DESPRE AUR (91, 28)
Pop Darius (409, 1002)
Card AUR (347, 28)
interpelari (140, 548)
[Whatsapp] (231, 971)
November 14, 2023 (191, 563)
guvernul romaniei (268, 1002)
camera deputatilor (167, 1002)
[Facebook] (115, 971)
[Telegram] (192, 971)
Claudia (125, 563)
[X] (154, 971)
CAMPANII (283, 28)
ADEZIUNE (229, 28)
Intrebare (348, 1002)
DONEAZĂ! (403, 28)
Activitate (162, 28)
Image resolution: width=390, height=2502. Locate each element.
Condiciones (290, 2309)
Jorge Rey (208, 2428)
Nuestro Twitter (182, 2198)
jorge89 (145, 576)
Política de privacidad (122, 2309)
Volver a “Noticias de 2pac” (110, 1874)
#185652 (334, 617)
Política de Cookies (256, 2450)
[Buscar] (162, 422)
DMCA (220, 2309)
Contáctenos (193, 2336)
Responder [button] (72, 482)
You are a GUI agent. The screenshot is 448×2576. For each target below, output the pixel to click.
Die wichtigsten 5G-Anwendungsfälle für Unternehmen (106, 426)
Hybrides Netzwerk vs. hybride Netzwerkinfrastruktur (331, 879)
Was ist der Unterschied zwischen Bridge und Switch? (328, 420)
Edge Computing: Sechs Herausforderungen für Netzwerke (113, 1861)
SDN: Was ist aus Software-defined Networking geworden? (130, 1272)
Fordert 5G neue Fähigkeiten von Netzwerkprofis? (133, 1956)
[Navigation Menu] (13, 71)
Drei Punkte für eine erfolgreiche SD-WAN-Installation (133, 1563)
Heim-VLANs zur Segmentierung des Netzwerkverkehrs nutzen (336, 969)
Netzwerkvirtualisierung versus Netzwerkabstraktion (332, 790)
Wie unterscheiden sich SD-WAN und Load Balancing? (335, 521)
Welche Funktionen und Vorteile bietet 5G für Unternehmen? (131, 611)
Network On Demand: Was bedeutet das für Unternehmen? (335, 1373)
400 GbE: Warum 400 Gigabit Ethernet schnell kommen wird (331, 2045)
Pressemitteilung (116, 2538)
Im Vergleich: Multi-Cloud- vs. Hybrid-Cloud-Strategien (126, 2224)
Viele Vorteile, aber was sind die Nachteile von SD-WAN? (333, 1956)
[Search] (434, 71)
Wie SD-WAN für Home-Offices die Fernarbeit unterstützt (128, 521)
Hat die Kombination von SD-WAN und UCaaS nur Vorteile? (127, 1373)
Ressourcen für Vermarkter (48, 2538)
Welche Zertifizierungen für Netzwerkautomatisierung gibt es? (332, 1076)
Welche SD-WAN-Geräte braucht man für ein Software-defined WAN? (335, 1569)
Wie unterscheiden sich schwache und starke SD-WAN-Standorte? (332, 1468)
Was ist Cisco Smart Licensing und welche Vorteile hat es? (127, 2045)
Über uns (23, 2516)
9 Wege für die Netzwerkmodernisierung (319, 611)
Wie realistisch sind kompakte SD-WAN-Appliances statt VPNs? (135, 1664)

* * * * * * *

AIM OF THE EXERCISE> Output the listing verbatim through the "Claudia (125, 563)" line.

OUTPUT FOR THIS TASK>
DESPRE AUR (91, 28)
Pop Darius (409, 1002)
Card AUR (347, 28)
interpelari (140, 548)
[Whatsapp] (231, 971)
November 14, 2023 (191, 563)
guvernul romaniei (268, 1002)
camera deputatilor (167, 1002)
[Facebook] (115, 971)
[Telegram] (192, 971)
Claudia (125, 563)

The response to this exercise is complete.